INPUT RECORDS section start

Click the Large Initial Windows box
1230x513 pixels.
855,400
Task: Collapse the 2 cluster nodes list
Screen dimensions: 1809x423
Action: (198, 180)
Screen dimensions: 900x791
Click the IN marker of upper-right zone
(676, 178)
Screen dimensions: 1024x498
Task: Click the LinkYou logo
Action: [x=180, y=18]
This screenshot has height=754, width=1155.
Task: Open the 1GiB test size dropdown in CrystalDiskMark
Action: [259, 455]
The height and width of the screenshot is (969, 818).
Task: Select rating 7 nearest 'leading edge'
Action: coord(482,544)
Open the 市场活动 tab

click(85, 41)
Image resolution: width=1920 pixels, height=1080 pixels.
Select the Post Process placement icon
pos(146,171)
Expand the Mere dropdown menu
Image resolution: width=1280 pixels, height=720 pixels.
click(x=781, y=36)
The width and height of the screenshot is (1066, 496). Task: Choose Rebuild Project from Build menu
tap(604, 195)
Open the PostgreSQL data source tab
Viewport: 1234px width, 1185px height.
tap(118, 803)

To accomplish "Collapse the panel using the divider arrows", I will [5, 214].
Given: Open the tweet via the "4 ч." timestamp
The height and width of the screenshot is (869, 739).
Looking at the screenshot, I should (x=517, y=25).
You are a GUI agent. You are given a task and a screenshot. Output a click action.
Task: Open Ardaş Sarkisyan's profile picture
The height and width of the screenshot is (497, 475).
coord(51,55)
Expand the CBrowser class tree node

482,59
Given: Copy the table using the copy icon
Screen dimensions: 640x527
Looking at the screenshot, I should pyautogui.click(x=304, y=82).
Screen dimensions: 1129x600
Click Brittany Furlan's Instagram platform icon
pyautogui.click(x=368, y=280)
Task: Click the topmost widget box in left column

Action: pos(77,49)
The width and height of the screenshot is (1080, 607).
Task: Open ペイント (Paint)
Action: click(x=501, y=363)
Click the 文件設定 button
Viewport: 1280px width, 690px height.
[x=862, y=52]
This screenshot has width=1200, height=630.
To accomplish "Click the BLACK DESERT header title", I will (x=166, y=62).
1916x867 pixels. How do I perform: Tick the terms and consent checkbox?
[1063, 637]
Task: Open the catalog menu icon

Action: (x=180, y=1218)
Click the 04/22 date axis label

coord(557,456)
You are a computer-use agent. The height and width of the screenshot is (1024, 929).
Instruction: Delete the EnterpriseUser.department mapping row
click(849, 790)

INPUT RECORDS section end

Find the lines above holding the word "using" and show them.

TASK RESPONSE
To accomplish "Collapse the panel using the divider arrows", I will [5, 214].
Given: Copy the table using the copy icon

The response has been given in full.